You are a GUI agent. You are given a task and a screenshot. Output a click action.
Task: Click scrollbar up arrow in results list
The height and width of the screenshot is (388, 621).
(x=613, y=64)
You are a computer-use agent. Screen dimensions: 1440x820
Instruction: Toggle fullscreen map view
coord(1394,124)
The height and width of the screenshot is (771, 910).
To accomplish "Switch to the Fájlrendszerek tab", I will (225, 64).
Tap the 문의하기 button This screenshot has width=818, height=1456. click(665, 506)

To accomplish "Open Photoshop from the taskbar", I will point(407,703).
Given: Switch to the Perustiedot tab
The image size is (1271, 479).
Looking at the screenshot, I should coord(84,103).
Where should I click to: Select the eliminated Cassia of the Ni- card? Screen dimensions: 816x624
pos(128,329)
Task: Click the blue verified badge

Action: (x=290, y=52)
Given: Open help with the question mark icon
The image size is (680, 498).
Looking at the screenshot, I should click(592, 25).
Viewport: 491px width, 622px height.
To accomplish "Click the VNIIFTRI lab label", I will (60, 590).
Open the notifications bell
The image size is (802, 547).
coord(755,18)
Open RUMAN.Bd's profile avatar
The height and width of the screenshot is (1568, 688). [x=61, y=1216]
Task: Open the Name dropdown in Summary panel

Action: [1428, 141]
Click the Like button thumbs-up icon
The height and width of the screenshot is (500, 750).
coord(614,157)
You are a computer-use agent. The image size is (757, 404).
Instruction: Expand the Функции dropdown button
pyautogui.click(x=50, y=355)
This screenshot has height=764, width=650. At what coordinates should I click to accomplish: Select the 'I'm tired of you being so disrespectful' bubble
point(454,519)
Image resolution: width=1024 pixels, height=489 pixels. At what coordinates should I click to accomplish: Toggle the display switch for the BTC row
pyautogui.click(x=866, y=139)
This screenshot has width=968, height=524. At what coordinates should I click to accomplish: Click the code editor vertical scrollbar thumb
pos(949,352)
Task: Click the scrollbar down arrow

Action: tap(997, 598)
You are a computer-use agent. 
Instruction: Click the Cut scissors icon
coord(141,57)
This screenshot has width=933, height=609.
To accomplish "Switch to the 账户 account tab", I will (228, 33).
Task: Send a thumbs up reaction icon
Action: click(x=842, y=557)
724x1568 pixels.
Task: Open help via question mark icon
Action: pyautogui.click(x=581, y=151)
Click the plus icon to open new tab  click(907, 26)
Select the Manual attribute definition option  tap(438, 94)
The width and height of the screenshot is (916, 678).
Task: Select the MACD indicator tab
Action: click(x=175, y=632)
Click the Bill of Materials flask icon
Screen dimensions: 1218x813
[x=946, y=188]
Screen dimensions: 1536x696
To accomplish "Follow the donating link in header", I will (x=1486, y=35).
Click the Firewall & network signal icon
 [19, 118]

## Exercise directions
Restate all of the material above exactly as written.

## Output of the exercise
You are a GUI agent. You are given a task and a screenshot. Output a click action.
Task: Click scrollbar up arrow in results list
The height and width of the screenshot is (388, 621).
(x=613, y=64)
You are a computer-use agent. Screen dimensions: 1440x820
Instruction: Toggle fullscreen map view
coord(1394,124)
The height and width of the screenshot is (771, 910).
To accomplish "Switch to the Fájlrendszerek tab", I will (225, 64).
Tap the 문의하기 button This screenshot has width=818, height=1456. click(665, 506)

To accomplish "Open Photoshop from the taskbar", I will point(407,703).
Given: Switch to the Perustiedot tab
The image size is (1271, 479).
Looking at the screenshot, I should coord(84,103).
Where should I click to: Select the eliminated Cassia of the Ni- card? Screen dimensions: 816x624
pos(128,329)
Task: Click the blue verified badge

Action: (x=290, y=52)
Given: Open help with the question mark icon
The image size is (680, 498).
Looking at the screenshot, I should click(592, 25).
Viewport: 491px width, 622px height.
To accomplish "Click the VNIIFTRI lab label", I will (60, 590).
Open the notifications bell
The image size is (802, 547).
coord(755,18)
Open RUMAN.Bd's profile avatar
The height and width of the screenshot is (1568, 688). [x=61, y=1216]
Task: Open the Name dropdown in Summary panel

Action: [1428, 141]
Click the Like button thumbs-up icon
The height and width of the screenshot is (500, 750).
coord(614,157)
You are a computer-use agent. The image size is (757, 404).
Instruction: Expand the Функции dropdown button
pyautogui.click(x=50, y=355)
This screenshot has height=764, width=650. At what coordinates should I click to accomplish: Select the 'I'm tired of you being so disrespectful' bubble
point(454,519)
Image resolution: width=1024 pixels, height=489 pixels. At what coordinates should I click to accomplish: Toggle the display switch for the BTC row
pyautogui.click(x=866, y=139)
This screenshot has width=968, height=524. At what coordinates should I click to accomplish: Click the code editor vertical scrollbar thumb
pos(949,352)
Task: Click the scrollbar down arrow

Action: tap(997, 598)
You are a computer-use agent. 
Instruction: Click the Cut scissors icon
coord(141,57)
This screenshot has width=933, height=609.
To accomplish "Switch to the 账户 account tab", I will (228, 33).
Task: Send a thumbs up reaction icon
Action: click(x=842, y=557)
724x1568 pixels.
Task: Open help via question mark icon
Action: pyautogui.click(x=581, y=151)
Click the plus icon to open new tab  click(907, 26)
Select the Manual attribute definition option  tap(438, 94)
The width and height of the screenshot is (916, 678).
Task: Select the MACD indicator tab
Action: click(x=175, y=632)
Click the Bill of Materials flask icon
Screen dimensions: 1218x813
[x=946, y=188]
Screen dimensions: 1536x696
To accomplish "Follow the donating link in header", I will (x=1486, y=35).
Click the Firewall & network signal icon
 [19, 118]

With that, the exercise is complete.